Saved entries:

● ● ●

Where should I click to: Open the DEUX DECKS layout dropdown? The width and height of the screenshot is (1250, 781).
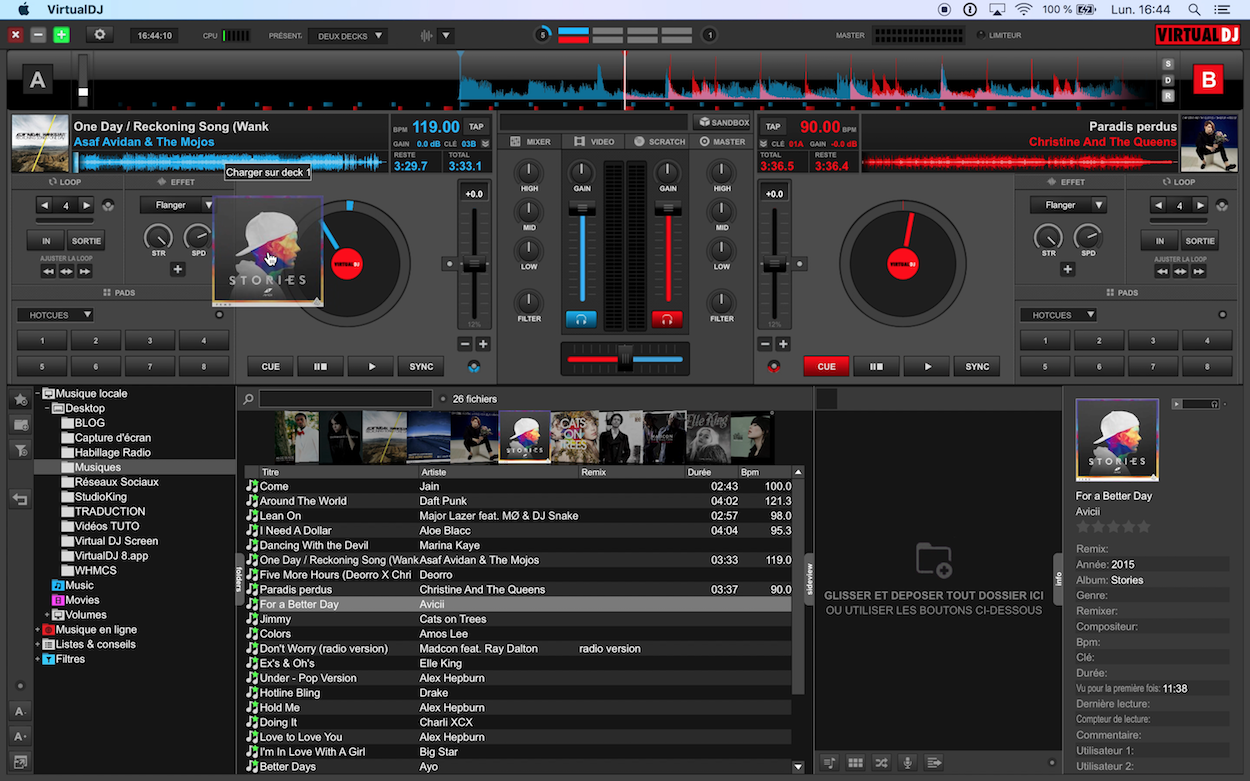coord(349,36)
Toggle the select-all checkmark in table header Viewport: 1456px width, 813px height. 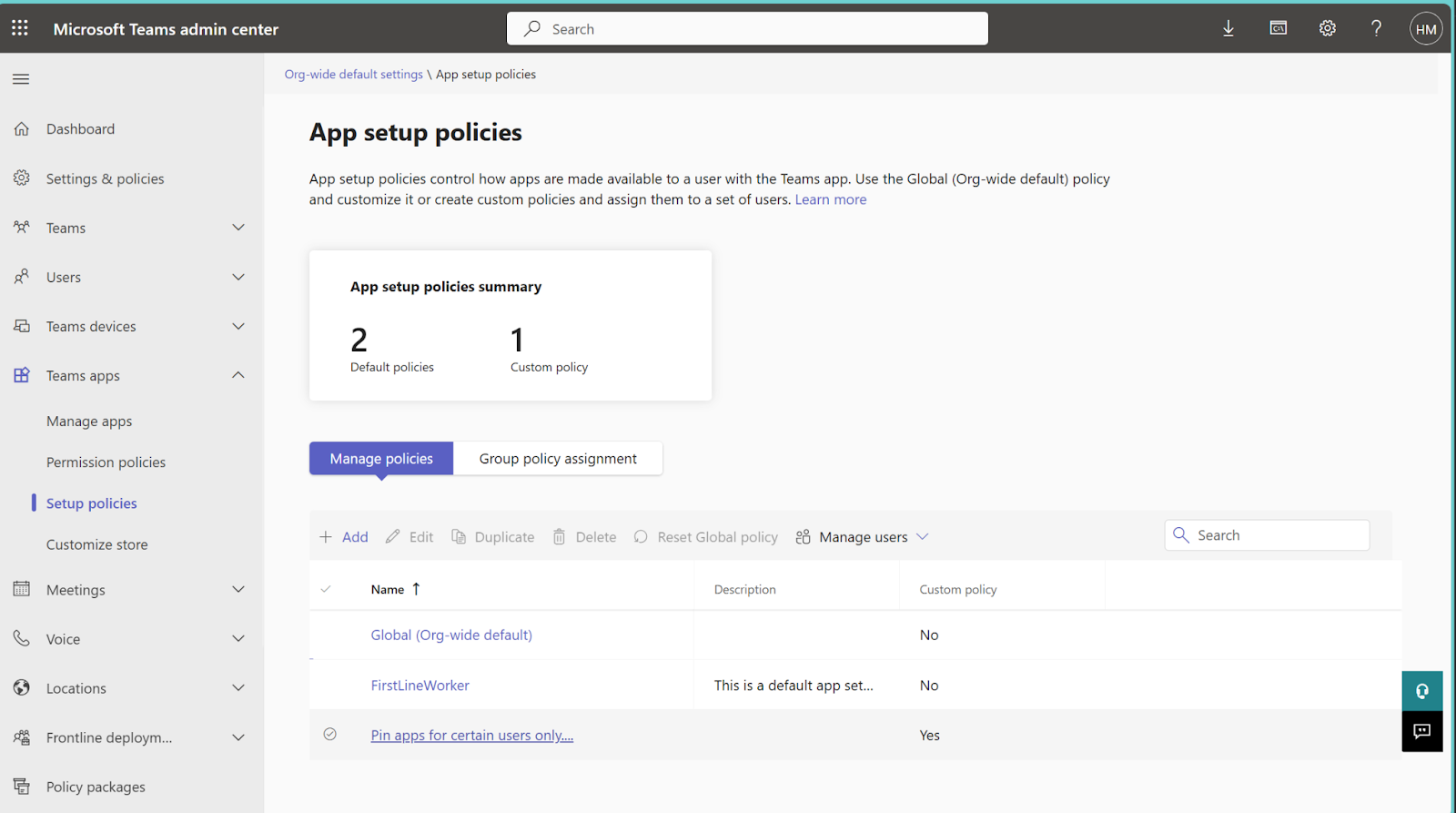coord(326,589)
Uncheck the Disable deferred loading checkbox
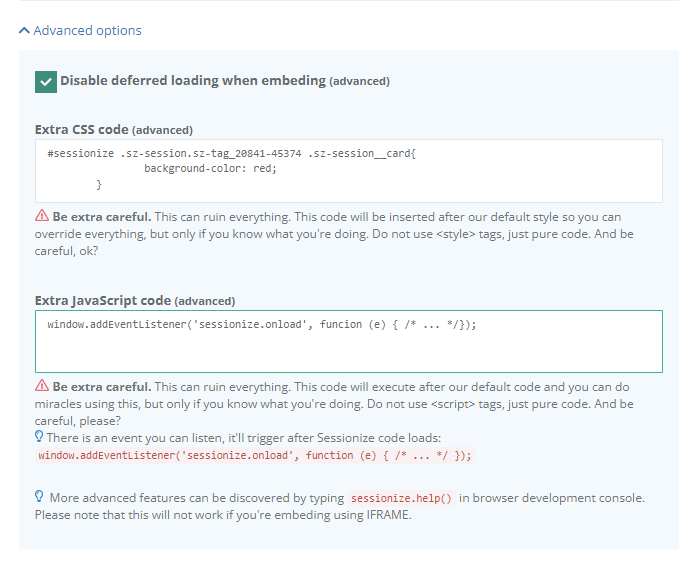This screenshot has width=699, height=569. point(45,82)
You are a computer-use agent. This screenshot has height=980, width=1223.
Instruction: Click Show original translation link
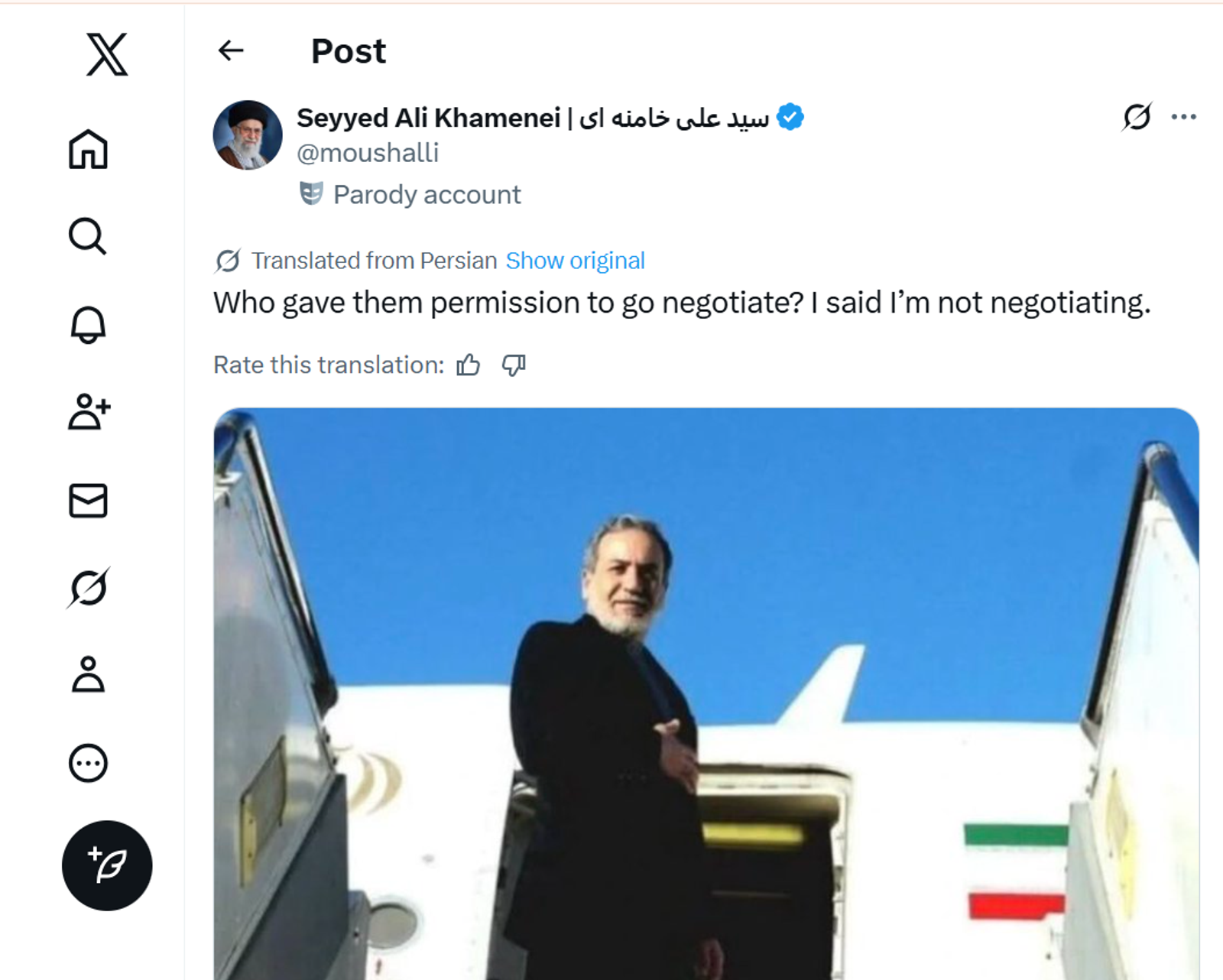[575, 261]

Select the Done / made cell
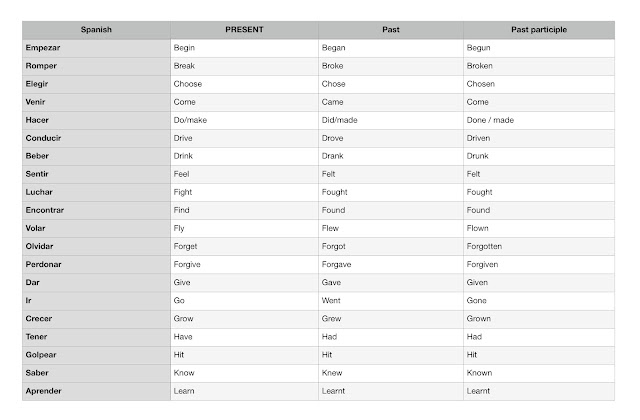539,120
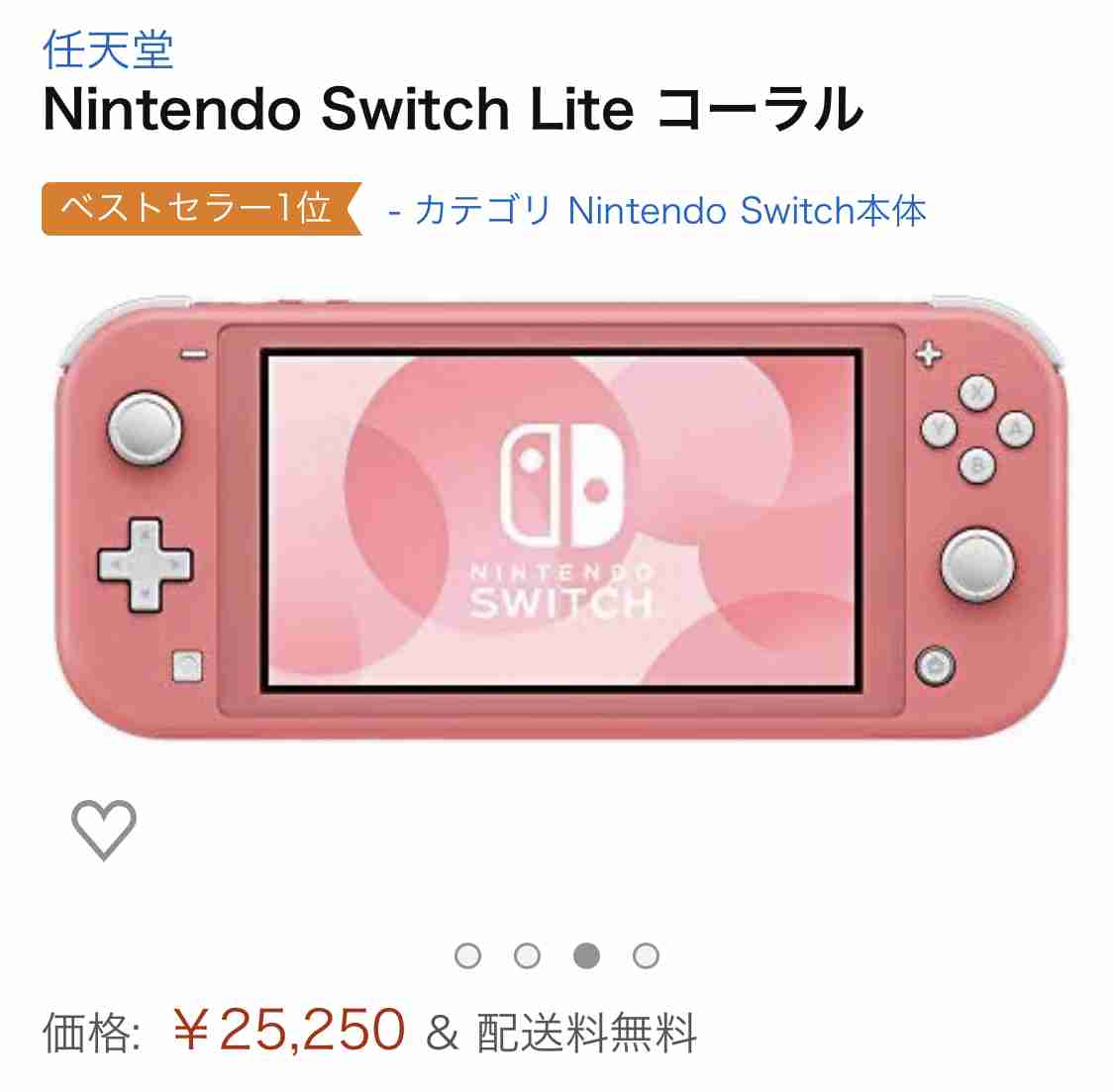1114x1092 pixels.
Task: Click the product title Nintendo Switch Lite コーラル
Action: point(454,109)
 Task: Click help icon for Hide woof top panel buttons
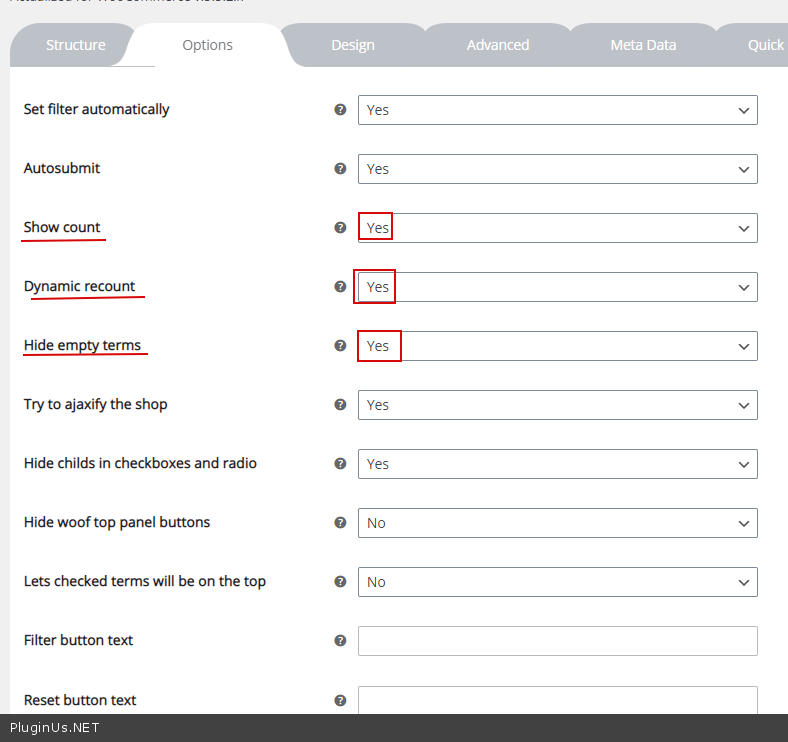point(340,523)
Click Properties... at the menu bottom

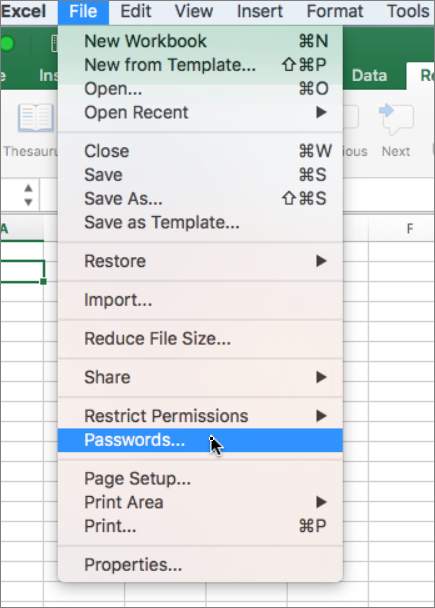(x=200, y=565)
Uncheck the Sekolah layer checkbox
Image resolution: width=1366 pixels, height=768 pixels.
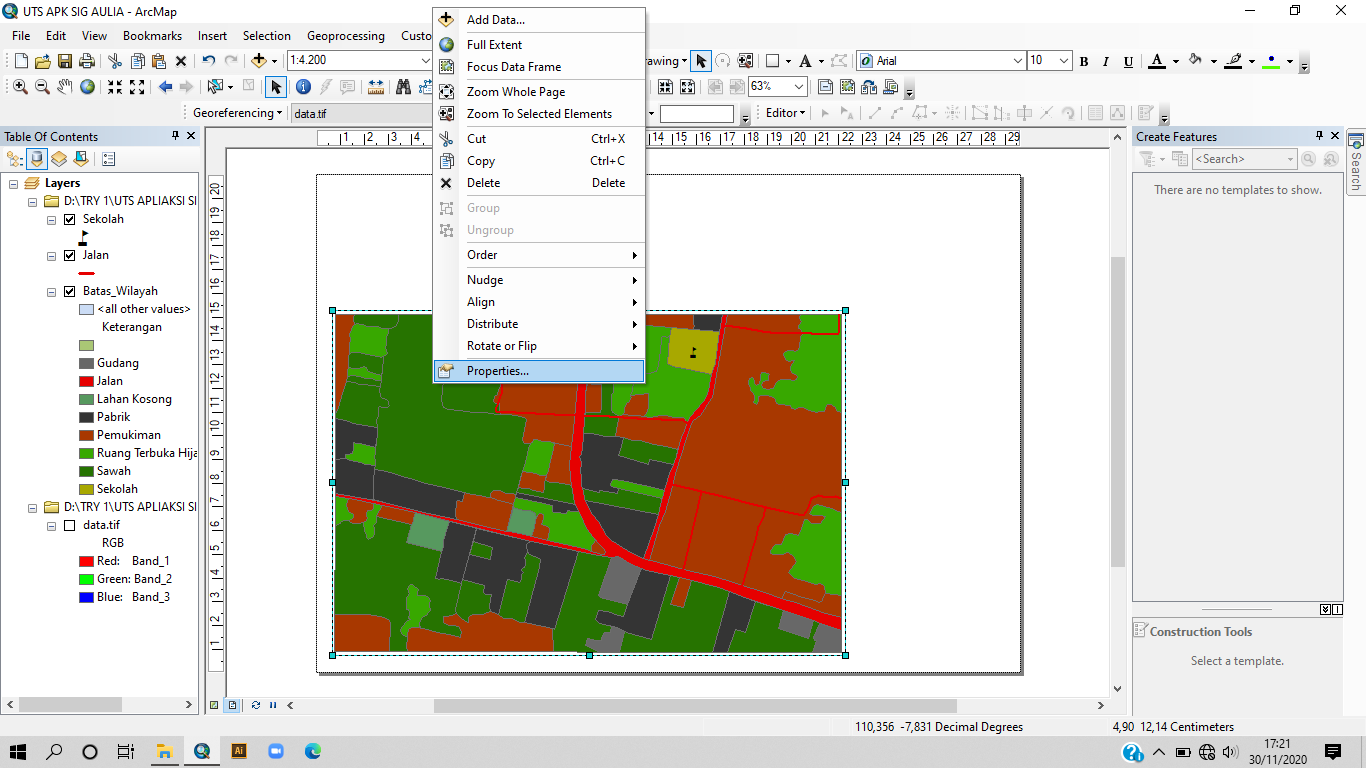(x=70, y=219)
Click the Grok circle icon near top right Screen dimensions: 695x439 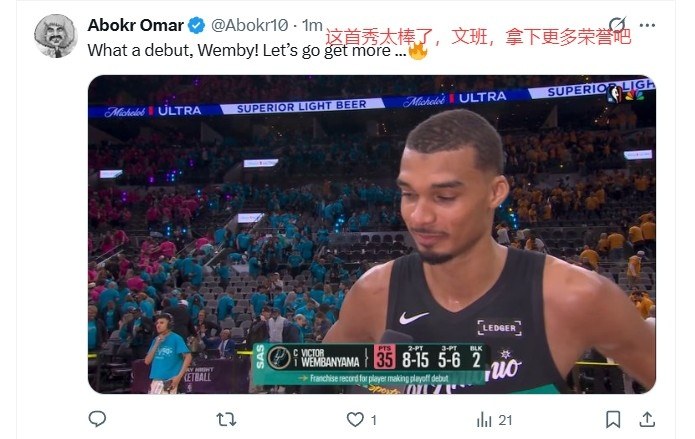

● ● ●

Which lines run from the one holding "Uncheck the Sekolah layer checkbox" through the end of the records? Reproduce them word for word, both ends included, with no pictures.

Uncheck the Sekolah layer checkbox
Image resolution: width=1366 pixels, height=768 pixels.
(x=70, y=219)
Click the Grok circle icon near top right Screen dimensions: 695x439 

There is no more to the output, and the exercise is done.